◆ WHAT TO WORK ON
Retype the records verbatim, beginning at their first line and ending after the line that contains "point(177,56)". Include both of those lines.

+===+

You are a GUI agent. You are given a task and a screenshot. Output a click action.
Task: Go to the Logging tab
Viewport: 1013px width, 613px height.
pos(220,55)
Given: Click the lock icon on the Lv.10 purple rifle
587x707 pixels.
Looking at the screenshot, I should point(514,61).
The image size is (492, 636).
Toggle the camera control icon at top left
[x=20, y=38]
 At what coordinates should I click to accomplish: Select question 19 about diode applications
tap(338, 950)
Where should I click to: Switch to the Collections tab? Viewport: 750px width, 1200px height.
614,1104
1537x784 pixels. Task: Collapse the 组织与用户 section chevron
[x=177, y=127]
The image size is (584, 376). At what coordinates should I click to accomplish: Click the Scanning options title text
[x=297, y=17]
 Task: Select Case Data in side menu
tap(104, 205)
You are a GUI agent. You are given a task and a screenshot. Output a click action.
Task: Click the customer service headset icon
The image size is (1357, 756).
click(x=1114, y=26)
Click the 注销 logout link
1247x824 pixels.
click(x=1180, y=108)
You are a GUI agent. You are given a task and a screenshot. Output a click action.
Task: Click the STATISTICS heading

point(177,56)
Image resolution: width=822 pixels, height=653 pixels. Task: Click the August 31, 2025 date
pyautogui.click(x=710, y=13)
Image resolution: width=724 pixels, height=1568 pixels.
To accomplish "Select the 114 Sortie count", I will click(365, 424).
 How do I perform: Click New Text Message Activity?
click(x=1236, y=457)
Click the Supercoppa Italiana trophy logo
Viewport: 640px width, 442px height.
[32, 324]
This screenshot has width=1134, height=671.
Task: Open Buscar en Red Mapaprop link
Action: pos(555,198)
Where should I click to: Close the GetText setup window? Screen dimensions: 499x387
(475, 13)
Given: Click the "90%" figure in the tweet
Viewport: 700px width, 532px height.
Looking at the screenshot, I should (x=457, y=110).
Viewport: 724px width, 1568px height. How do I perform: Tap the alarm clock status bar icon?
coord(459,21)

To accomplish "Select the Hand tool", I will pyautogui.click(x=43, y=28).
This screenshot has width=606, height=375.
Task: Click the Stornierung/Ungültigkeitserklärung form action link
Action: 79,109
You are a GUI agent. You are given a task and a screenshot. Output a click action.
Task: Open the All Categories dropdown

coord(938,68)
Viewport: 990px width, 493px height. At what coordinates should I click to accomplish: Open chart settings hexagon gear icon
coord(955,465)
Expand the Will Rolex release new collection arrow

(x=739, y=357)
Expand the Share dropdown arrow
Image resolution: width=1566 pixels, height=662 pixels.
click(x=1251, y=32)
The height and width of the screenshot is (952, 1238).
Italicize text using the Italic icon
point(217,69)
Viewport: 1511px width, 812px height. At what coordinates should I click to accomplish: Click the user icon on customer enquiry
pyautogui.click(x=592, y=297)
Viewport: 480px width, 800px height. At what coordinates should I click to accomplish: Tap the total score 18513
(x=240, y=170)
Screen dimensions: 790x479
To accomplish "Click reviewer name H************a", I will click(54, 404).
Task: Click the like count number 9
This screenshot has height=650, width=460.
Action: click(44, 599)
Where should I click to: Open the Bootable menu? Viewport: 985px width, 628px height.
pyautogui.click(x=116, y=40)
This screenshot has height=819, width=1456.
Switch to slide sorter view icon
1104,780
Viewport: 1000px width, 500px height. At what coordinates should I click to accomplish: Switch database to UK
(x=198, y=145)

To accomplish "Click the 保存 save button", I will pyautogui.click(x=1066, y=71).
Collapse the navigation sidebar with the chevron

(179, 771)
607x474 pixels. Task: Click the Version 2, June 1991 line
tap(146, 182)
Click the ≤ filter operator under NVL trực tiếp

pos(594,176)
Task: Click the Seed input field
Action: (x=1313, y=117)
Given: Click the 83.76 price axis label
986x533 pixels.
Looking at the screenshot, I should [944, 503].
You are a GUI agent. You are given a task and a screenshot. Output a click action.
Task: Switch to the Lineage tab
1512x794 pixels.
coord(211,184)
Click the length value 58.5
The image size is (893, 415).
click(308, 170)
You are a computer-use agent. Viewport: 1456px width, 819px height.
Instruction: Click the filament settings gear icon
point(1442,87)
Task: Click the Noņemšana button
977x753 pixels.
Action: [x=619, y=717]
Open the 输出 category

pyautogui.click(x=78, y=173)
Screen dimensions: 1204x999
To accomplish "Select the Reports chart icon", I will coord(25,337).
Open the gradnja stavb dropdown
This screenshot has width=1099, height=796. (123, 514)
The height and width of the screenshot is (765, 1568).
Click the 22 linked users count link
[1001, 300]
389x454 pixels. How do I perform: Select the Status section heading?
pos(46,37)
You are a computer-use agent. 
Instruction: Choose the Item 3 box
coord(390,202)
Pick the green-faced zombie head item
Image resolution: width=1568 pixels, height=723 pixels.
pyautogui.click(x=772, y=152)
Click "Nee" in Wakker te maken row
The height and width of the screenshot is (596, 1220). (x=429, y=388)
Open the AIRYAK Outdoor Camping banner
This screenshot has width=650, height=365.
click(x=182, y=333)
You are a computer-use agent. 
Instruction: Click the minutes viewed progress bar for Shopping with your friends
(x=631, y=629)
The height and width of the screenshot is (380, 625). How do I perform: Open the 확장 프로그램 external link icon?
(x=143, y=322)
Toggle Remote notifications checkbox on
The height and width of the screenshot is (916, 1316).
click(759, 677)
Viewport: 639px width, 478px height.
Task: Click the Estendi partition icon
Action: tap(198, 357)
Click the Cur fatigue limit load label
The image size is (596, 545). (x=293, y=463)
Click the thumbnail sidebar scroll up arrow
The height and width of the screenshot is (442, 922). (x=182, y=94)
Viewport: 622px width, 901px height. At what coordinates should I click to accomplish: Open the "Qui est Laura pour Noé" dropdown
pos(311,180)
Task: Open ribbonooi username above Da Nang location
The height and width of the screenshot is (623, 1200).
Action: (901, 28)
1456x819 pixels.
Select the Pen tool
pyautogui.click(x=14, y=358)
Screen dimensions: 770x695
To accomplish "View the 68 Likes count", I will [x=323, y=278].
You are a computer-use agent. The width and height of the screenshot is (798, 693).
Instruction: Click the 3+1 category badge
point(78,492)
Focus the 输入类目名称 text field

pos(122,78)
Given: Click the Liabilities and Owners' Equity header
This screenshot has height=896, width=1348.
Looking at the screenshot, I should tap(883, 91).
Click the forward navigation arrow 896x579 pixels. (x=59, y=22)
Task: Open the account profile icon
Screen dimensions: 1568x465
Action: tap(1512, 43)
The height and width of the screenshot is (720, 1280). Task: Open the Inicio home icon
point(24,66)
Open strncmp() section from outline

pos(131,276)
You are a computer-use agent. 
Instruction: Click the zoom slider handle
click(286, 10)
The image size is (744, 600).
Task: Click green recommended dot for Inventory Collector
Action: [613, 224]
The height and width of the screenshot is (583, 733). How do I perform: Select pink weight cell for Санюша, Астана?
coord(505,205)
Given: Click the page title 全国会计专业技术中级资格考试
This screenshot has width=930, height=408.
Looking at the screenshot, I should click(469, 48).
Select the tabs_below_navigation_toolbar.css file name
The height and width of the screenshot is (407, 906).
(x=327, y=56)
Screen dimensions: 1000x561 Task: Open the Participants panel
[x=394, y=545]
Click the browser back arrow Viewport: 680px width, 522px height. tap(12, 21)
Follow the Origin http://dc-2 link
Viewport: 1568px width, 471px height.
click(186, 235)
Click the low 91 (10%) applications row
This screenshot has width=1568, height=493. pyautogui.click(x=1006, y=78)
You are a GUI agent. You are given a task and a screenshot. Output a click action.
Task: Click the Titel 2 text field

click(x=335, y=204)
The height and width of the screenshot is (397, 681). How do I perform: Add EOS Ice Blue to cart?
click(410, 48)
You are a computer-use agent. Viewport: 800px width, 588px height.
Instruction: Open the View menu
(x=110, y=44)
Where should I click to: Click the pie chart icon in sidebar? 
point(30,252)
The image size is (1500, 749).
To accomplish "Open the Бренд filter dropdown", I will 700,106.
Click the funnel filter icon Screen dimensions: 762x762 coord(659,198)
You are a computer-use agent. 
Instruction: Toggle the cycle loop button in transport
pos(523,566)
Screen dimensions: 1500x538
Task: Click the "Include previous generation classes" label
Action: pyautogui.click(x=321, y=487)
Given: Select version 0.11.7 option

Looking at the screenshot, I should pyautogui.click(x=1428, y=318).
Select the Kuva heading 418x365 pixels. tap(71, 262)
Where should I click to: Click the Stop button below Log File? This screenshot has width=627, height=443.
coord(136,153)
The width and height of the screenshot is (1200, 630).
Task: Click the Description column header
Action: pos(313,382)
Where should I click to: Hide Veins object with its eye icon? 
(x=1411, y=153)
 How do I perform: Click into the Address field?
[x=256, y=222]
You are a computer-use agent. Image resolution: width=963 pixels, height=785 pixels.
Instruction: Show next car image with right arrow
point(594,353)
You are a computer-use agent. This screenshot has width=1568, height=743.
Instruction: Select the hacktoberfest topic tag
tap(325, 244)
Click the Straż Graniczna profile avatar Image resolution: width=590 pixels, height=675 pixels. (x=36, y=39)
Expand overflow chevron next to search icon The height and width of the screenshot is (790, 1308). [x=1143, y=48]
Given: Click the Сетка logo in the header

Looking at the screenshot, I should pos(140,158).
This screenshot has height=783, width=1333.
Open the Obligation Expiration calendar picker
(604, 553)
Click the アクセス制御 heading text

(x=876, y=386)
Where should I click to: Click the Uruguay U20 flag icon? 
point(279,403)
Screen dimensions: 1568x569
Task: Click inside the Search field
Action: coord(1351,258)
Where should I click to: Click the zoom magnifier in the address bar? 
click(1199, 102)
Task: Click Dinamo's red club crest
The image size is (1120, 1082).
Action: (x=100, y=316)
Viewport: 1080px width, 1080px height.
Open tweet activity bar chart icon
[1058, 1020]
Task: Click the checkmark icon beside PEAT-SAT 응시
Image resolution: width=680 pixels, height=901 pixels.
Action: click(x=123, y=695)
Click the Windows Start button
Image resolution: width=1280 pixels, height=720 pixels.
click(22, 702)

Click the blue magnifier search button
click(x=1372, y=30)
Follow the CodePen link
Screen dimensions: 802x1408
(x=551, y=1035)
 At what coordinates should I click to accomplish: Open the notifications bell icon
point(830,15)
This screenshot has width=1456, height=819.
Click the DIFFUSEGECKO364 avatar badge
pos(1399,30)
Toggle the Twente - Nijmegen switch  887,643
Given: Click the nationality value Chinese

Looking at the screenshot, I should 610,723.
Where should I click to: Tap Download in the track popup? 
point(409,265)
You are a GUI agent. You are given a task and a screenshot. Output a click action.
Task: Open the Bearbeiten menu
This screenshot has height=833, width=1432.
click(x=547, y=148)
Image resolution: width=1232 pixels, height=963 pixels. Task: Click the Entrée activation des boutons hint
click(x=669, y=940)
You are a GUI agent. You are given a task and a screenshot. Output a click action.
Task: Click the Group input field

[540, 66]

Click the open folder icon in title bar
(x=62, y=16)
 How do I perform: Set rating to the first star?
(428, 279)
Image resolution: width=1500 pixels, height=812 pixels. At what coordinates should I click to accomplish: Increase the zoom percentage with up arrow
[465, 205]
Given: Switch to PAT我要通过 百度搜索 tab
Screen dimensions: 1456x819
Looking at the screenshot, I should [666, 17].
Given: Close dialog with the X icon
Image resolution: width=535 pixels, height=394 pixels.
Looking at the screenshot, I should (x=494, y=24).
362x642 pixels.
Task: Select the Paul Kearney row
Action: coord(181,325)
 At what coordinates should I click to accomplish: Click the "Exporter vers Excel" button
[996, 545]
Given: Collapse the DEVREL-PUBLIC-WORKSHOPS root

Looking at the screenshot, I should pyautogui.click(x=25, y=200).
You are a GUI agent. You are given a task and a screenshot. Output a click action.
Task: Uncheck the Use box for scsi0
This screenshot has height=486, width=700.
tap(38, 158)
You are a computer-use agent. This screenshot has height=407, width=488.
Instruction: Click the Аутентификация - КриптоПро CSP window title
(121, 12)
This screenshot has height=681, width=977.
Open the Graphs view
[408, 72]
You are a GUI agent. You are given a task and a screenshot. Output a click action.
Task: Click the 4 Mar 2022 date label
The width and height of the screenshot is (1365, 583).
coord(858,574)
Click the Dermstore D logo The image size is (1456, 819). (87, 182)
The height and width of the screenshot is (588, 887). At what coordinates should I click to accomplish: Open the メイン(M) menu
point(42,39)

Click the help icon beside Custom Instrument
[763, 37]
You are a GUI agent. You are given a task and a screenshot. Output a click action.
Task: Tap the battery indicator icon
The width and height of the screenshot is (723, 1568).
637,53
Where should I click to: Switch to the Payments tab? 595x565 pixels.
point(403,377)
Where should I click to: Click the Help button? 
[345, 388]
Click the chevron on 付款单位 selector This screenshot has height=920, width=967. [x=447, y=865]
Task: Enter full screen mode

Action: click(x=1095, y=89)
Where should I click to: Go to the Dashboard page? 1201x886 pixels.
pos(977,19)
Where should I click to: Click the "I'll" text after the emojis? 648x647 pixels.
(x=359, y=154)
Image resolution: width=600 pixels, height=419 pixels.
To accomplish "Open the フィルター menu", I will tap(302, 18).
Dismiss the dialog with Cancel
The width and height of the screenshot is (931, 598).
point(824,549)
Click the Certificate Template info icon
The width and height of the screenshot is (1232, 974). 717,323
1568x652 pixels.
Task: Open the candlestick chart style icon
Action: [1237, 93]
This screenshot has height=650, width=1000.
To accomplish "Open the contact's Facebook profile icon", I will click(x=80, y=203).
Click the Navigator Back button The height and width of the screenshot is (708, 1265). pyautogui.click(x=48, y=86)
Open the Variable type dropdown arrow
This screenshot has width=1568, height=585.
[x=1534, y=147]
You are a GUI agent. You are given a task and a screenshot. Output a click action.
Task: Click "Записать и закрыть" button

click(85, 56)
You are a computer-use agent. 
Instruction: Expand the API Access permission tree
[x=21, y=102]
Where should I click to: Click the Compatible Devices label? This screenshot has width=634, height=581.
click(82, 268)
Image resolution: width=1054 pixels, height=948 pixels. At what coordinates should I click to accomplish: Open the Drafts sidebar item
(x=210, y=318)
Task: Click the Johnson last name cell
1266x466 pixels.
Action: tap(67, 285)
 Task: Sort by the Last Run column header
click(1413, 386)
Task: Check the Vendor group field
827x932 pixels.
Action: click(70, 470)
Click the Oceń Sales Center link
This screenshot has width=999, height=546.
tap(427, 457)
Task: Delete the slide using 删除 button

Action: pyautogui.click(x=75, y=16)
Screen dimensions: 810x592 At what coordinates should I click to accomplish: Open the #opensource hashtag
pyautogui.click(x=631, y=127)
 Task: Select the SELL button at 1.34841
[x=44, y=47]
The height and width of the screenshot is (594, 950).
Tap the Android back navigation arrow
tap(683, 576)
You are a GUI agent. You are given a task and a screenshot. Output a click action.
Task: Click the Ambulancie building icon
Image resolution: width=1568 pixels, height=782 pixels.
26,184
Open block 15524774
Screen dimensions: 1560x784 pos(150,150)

+===+

◆ SOLUTION FOR THIS EXERCISE
You are a GUI agent. You are given a task and a screenshot. Output a click action.
Task: Go to the Logging tab
Viewport: 1013px width, 613px height.
pos(220,55)
Given: Click the lock icon on the Lv.10 purple rifle
587x707 pixels.
Looking at the screenshot, I should point(514,61).
The image size is (492, 636).
Toggle the camera control icon at top left
[x=20, y=38]
 At what coordinates should I click to accomplish: Select question 19 about diode applications
tap(338, 950)
Where should I click to: Switch to the Collections tab? Viewport: 750px width, 1200px height.
614,1104
1537x784 pixels. Task: Collapse the 组织与用户 section chevron
[x=177, y=127]
The image size is (584, 376). At what coordinates should I click to accomplish: Click the Scanning options title text
[x=297, y=17]
 Task: Select Case Data in side menu
tap(104, 205)
You are a GUI agent. You are given a task and a screenshot. Output a click action.
Task: Click the customer service headset icon
The image size is (1357, 756).
click(x=1114, y=26)
Click the 注销 logout link
1247x824 pixels.
click(x=1180, y=108)
You are a GUI agent. You are given a task and a screenshot. Output a click action.
Task: Click the STATISTICS heading

point(177,56)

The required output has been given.